Fill in the basics. For a physics course that might be the title "Grade 10 — Physics," the class "Grade 10 — Section A," the subject Physics, the teacher Ms. Zara Khan, and a subject-themed cover image. Click "Create Course" and it lands on the course grid, visible to every enrolled student.
Building out the content
Open your new course and click "Add Section" to create the first chapter — say, "Chapter 1: Forces and Motion." Then, inside that section, click "Add Content" and choose what to drop in.
You've got three kinds of content to work with. A video lecture can be a YouTube or Vimeo URL you paste in, or an MP4 you upload to your own storage; either way students watch it right in the browser without leaving the LMS. PDF notes let you upload a handout. And an external link points students to a PhET simulation, a Wikipedia article, or any webpage you trust. Repeat for each chapter and your curriculum takes shape one section at a time.
Posting an assignment
Inside any section, click "Add Assessment" and pick Assignment. You'll set a title like "Chapter 1 — Practice Problems," instructions such as "Solve questions 1–10 from page 22, show all working," a due date of 5 Feb 2026 at 11:59 PM, a maximum of 20 marks, and a submission type — File Upload for a PDF or image.
Hit "Publish" and the assignment shows up immediately as a card in each enrolled student's course view, with the deadline highlighted so there's no "I didn't know it was due" later.
Enrolling students
Back on the course page, click "Enrolled Students," then "Manage Enrollment." You can add students one at a time by searching name or roll number, bulk-enroll an entire class section in a single click, or upload a CSV for the really large batches.
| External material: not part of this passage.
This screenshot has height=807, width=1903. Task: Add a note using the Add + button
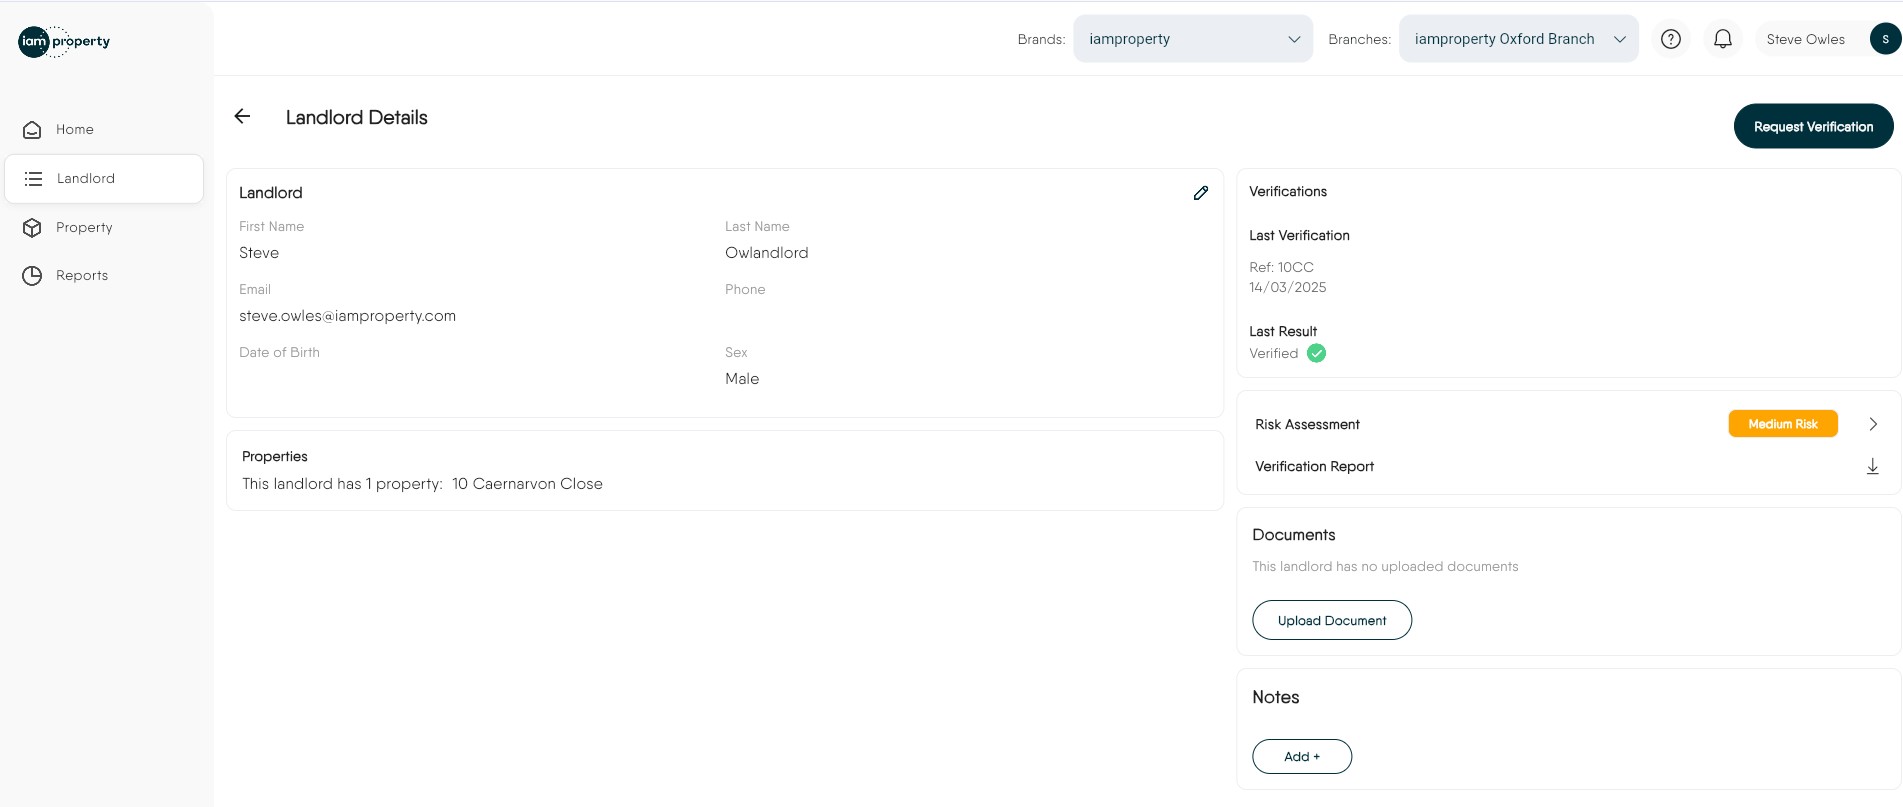coord(1301,757)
Whoever you add gets an in-app notification, plus an optional email, telling them they're in the course.
When a student submits
From their own portal, the student opens the course, finds the assignment, and clicks "Submit Assignment." They upload their file — PDF, image, or Word document — and submit. On your side, a badge appears on the assignment showing how many new submissions are waiting, so you're not refreshing the page hoping work has come in.
Grading and feedback
Open the assignment and click "View Submissions." You'll see each student listed with their name and roll number, the date and time they submitted, and their attachment to download or preview. Next to that is an editable marks field where you type the score out of the maximum, an optional feedback box for a comment back to the student, and a status that flips from Pending to Graded as you go.
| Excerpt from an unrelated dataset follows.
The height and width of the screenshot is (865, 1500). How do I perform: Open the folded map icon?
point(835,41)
Enter marks and feedback, click "Save Grades," and each student is notified of their result. The whole class can be graded in one sitting without a register or a calculator in sight.
Running a quiz
For something that grades itself, create an Assessment of type Quiz. In the builder you add questions — multiple choice, true/false, or short answer — set the marks per question, and optionally set a time limit and an attempt limit, like one attempt only.
When a student opens the quiz a timer starts. On submission, the multiple-choice questions are scored automatically, while short-answer questions sit in Pending for you to review by hand. It's the right split: the machine handles the obvious, you handle the judgment calls.
Seeing who's keeping up
Go to LMS, then Reports, then Course Progress. You'll see a completion percentage per student based on lectures watched and assignments submitted, the average score per assessment, and — this is the useful one — a flag on any student who hasn't opened the course in the last seven days, so you can follow up before they fall too far behind.
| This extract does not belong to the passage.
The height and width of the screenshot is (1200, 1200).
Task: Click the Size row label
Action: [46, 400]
Students get their own view of the same picture. The Student Portal shows each of them a progress bar, their grades, and upcoming deadlines on a single dashboard.
The discussion forum
Every course has a built-in discussion thread where students ask questions and reply to each other, and teachers can pin important announcements to the top. Everyone taking part is notified when there's a new post, so a question asked at 9 PM doesn't sit unanswered in someone's inbox.
A few common questions
Can parents see their child's grades? Yes — with the Guardian Portal enabled, parents can view course enrollments, grades, and submitted assignments for the child linked to their account.
Can a teacher run more than one course? They can own as many as they like, across different subjects and classes.
Can content be reused? PDF notes and external links copy over to another course through the "Duplicate Section" option, and any video linked by URL is automatically available wherever you reference it.
The point of all this isn't to digitise teaching for its own sake. It's that students can revisit a lecture at their own pace, hand work in without printing it, and get feedback faster — while every grade and submission stays in the same place as the rest of the student's record.